Q&A: Anatomy of a Rainstorm

Question: I was texting with a friend yesterday and he said it was raining at his place and had to go inside. Weird thing was, it wasn’t raining at my place and he only lives like three block away! I didn’t get any rain at all, but he said it rained for about 30 minutes at his place. I mean, I know it doesn’t rain everywhere at the same time, but we are so close I was expecting at least a drizzle. How can that happen? — CL, Mesa, AZ

Answer: It’s really not that surprising when you think about it. When rain falls, it does so over a finite area. And sometimes the edge of that area will lie between you and your friend’s homes. Even if he lived next door it could still theoretically happen. You might want to read my post Rain is a Local Phenomenon. And when it’s raining on your friend, you may or may not get any drizzle depending on which way the wind is blowing.
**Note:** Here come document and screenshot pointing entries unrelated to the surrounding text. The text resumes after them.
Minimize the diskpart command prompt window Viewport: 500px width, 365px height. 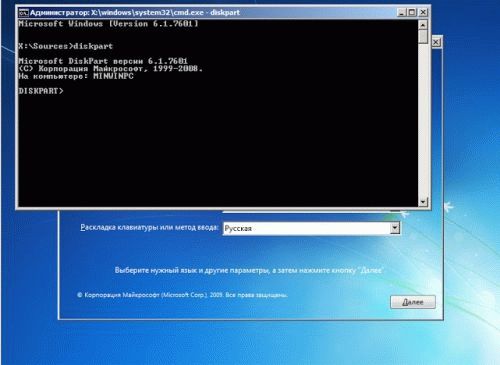[402, 12]

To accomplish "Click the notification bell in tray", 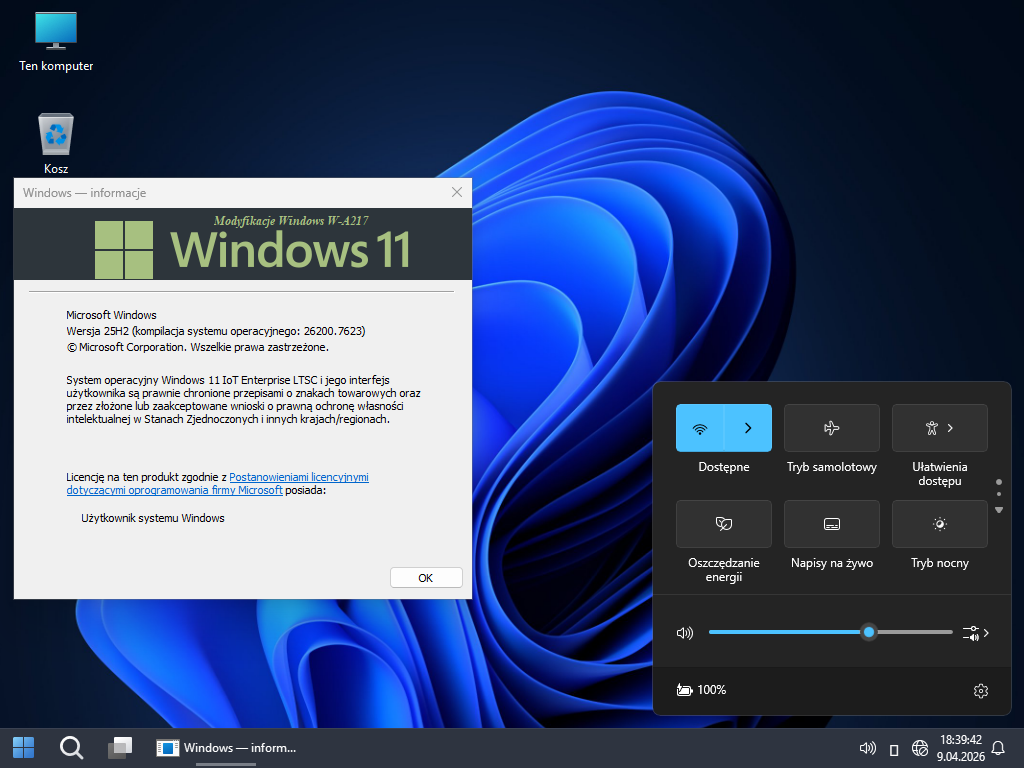I will tap(998, 748).
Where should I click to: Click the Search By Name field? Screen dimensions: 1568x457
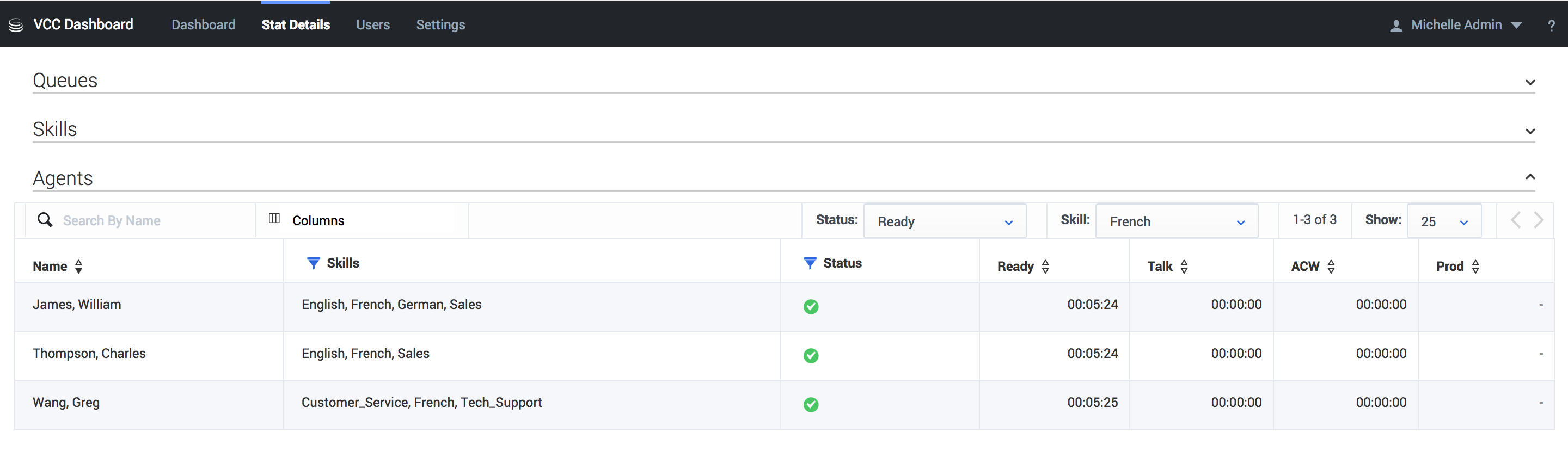pyautogui.click(x=152, y=220)
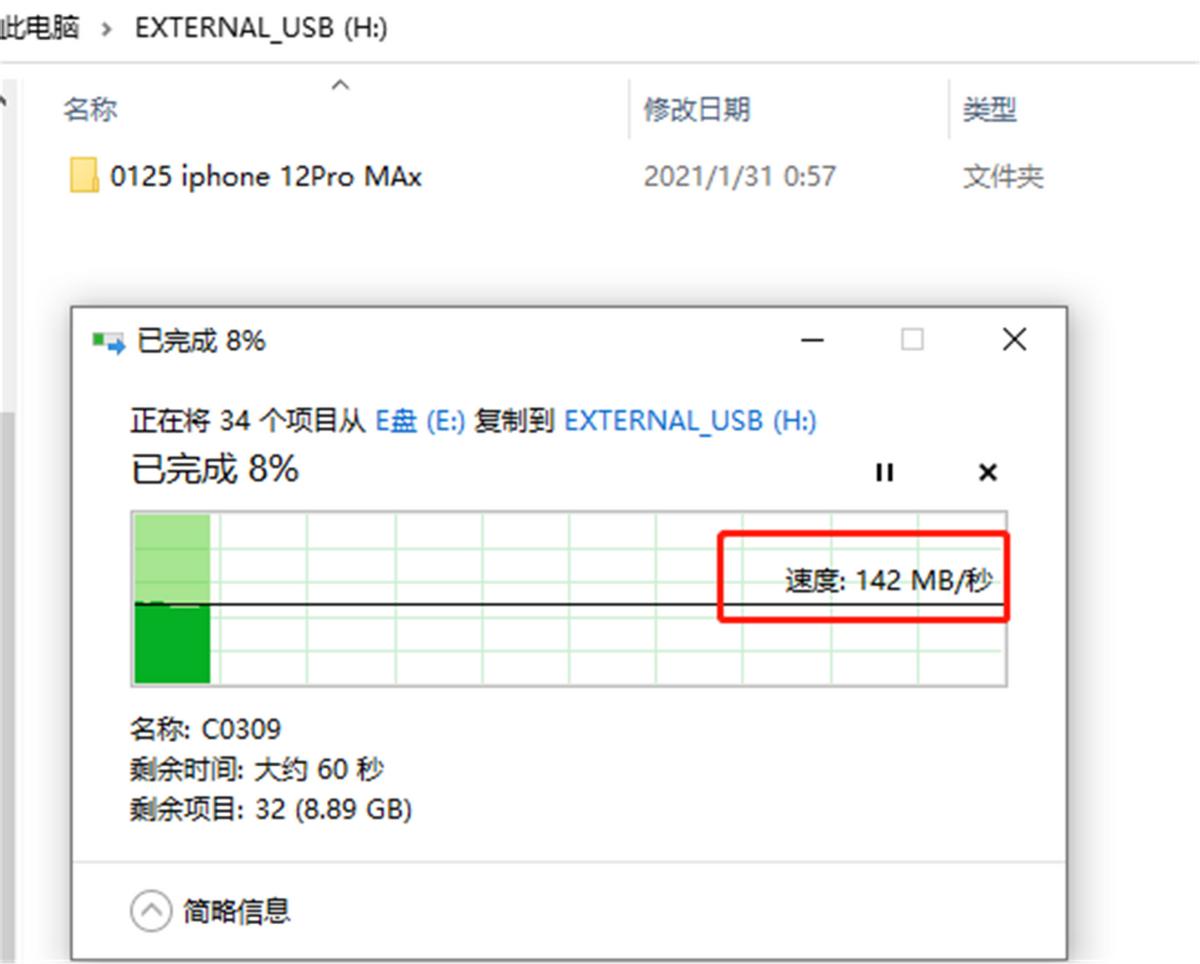Minimize the copy progress dialog
The width and height of the screenshot is (1200, 964).
tap(813, 341)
The top photo shows a large mass of stratocumulus clouds (the dark grey ones) moving east to west over Phoenix. The view is to the south. Note how the rain is slanting to the west from the wind. The next photo is a close-up. Both can be clicked and enlarged:

What’s happening here is not the rainstorm you described, but it shows the same effect. This photo was taken years ago during the 2014 monsoon season. When stratocumulus move over Phoenix they encounter warm rising air. Phoenix is a well known example of an urban heat island. All the concrete and asphalt surfaces in the city heat up during the day, and release that heat only slowly after sunset. Rural areas with natural ground cover cool off much more rapidly.

That rising air drags humid air from the stratocumulus along with it. As this humid air expands and cools, additional water vapor condenses into liquid droplets. This is what forms the puffy white cumulonimbus clouds above the stratocumulus. As always, if the droplets grow large enough they will fall as rain. Note how the rain is visible mostly below these cumulonimbus clouds.

That largest concentration of rainfall below the highest cloud is probably covering most of downtown Phoenix. But you can see the east and west limits, and a gap of no rain before the next concentration to the east. You and your friend were simply on opposite sides of the weather, and the edge passed between your homes.